# Closing an AIB account



## joolstree (8 Aug 2007)

Hi,
Need advice! 
i have two AIB accounts - one which i have been using for years (account 1) and the other (account 2) which i have recently reactivated and received a Maestro card for. 
account 1 has all of my current standing orders and direct debits, including all bills, mastercard and salary but is located where i used to live and is no longer easy to get to - so i want to close it and transfer everything over to account 2, which is more local. 
Is there a charge for this?
Thanking you


----------



## ClubMan (8 Aug 2007)

Can't imagine that there would be a problem calling/writing to them asking them to transfer everything over to account 1 and closing account 2. Presumably your own branch should be able to assist? I doubt that there would be a charge but it really depends on the nature and terms & conditions of either or both accounts.


----------



## gel (10 Aug 2007)

joolstree said:


> Hi,
> Need advice!
> i have two AIB accounts - one which i have been using for years (account 1) and the other (account 2) which i have recently reactivated and received a Maestro card for.
> account 1 has all of my current standing orders and direct debits, including all bills, mastercard and salary but is located where i used to live and is no longer easy to get to - so i want to close it and transfer everything over to account 2, which is more local.
> ...


 
It's a lot less trouble to either leave things as they are. Use their internet banking for day-to-day transactions and if you have to call to your "more local" branch.

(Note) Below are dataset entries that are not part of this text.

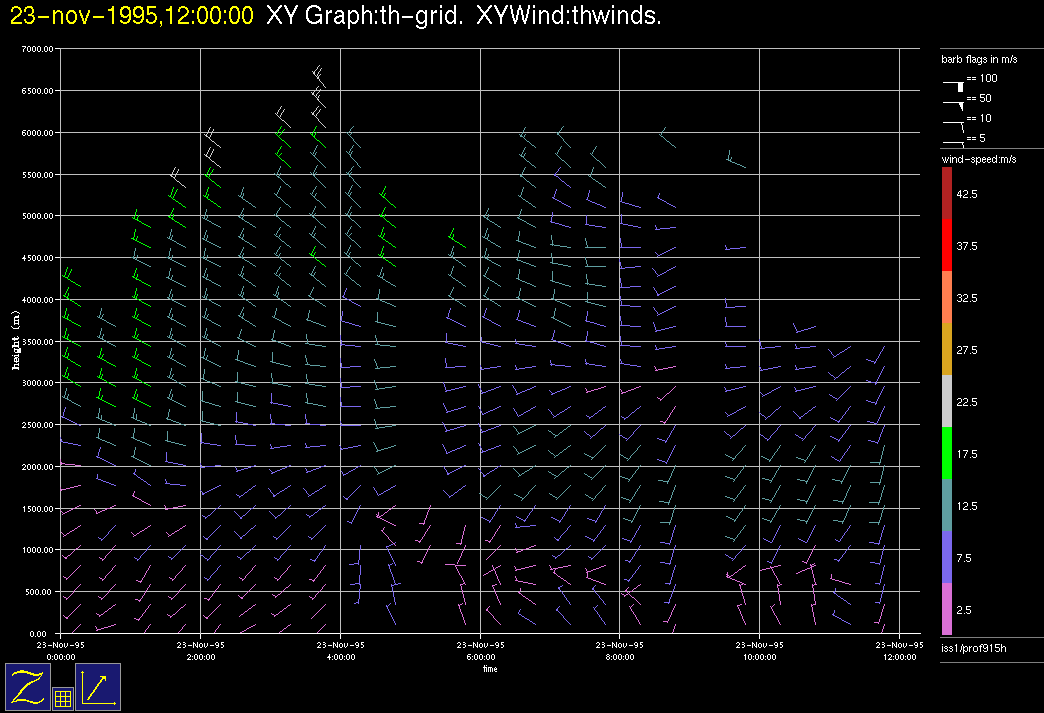The width and height of the screenshot is (1044, 713).
Task: Click the 'height (m)' y-axis label
Action: 16,341
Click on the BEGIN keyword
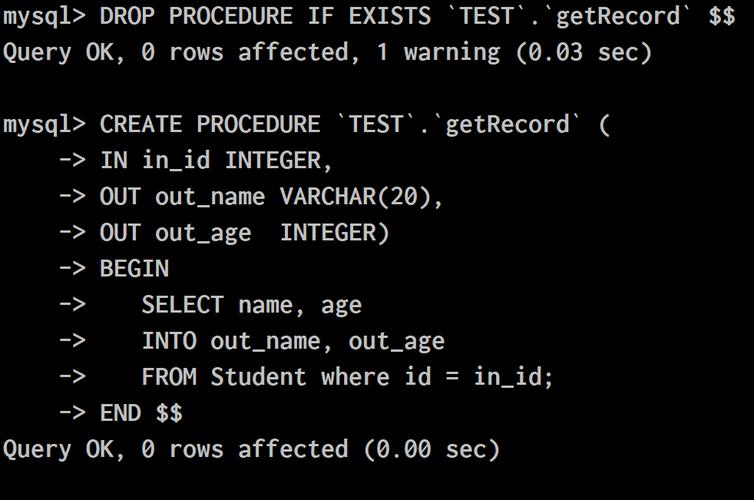 coord(134,268)
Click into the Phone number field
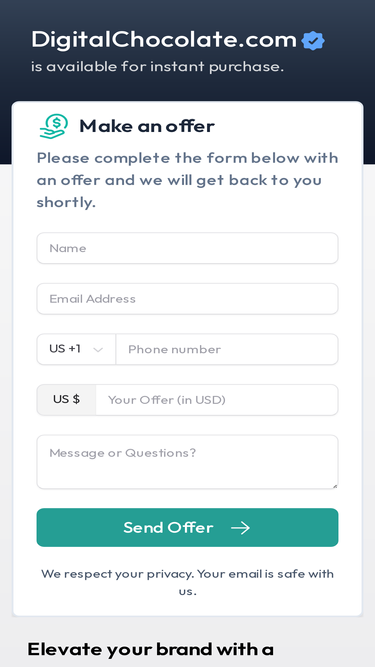 click(x=227, y=349)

The same service can be provided. 

Now if you were moving to a completely different bank then that would be a different matter. Nowadays there is no need to move accounts from different branches of the the same bank.


----------



## purpeller (13 Aug 2007)

gel said:


> Nowadays there is no need to move accounts from different branches of the the same bank.

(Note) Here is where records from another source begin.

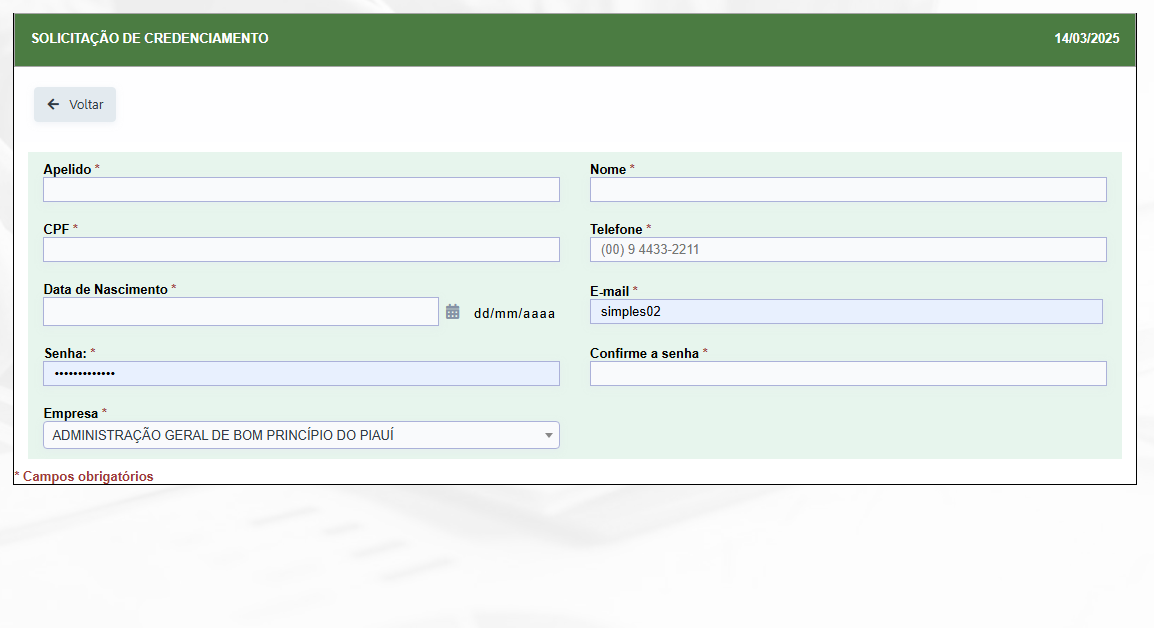Image resolution: width=1154 pixels, height=628 pixels.
Task: Focus the Confirme a senha field
Action: pyautogui.click(x=848, y=373)
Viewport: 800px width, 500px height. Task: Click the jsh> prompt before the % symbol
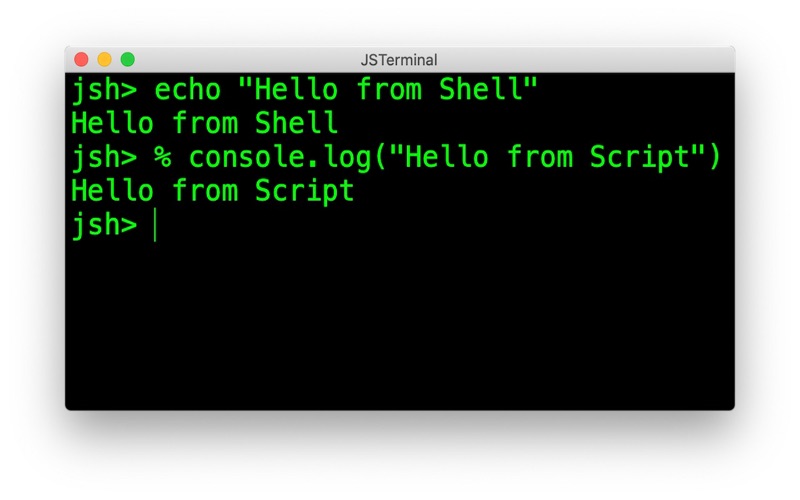104,157
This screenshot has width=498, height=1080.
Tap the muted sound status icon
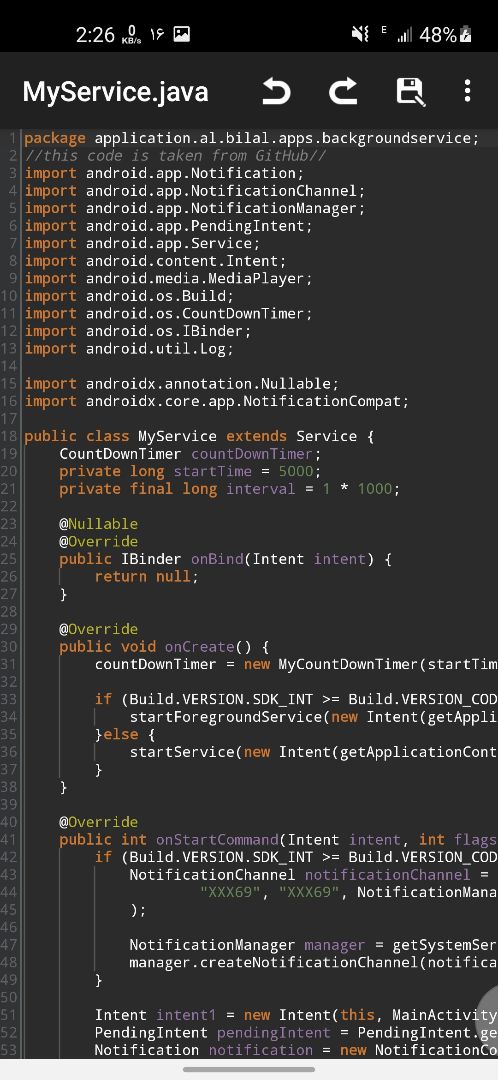[360, 34]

I disagree.  Cheques that are not lodged in your own branch are sent through the bank's internal mail to that branch and then cleared, so it takes longer.  This is the case with AIB.

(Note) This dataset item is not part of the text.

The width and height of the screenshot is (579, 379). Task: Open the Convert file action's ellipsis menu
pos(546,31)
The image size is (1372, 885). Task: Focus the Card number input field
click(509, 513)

To the OP: be prepared to stand firm on closing the account.  The bank will not want you to close your account and move it to a different branch because it will decrease their number of accounts.  Each branch has a rating based on this.  

I closed a deposit account last year and the cashier spent 10 whole minutes trying to convince me to leave €5 in the account so it would remain open.  Arguments used included "it's very difficult to open a deposit account" and "wouldn't you just prefer to have it there in case you need it?"


----------



## ClubMan (13 Aug 2007)

I have closed accounts with various banks in the past with no hassle or hard sell on keeping them open.


----------



## Quest (13 Aug 2007)

''I disagree. Cheques that are not lodged in your own branch are sent through the bank's internal mail to that branch and then cleared, so it takes longer. This is the case with AIB. ''

Not true - cheques are processed in which ever Branch/Bank they are lodged and cleared centrally.


----------



## gel (14 Aug 2007)

purpeller said:


> I disagree. Cheques that are not lodged in your own branch are sent through the bank's internal mail to that branch and then cleared, so it takes longer. This is the case with AIB."


 
This is untrue.



purpeller said:


> To the OP: be prepared to stand firm on closing the account. The bank will not want you to close your account and move it to a different branch because it will decrease their number of accounts. Each branch has a rating based on this. "


 
If you know that this is the best thing for you then by all means. 



purpeller said:


> I closed a deposit account last year and the cashier spent 10 whole minutes trying to convince me to leave €5 in the account so it would remain open. Arguments used included "it's very difficult to open a deposit account" and "wouldn't you just prefer to have it there in case you need it."


 
This appears to be a sensible arguement from the cashier and may be he is just doing his job on behalf of his employers. I am sure he was acting like any other salesman.


----------



## emul (14 Aug 2007)

I was already to do this recently till I discovered I would have to manually re-establish every DD and SO, with the a/c in the new branch. In my case it was with UB, but I would check with AIB. The funny thing is if I moved my account from another bank the "dedicated switcher team" would have handled all the DD changes for me.

Good luck - emul


----------



## joolstree (15 Aug 2007)

Thanks for all your posts - have managed to effectively close account 1 by faxing my branch and getting all my direct debits/standing orders moved over to account 2 (i had to call to confirm but there were no problems). So account 1 is now technically still open but all of my banking is through account 2! sorted! 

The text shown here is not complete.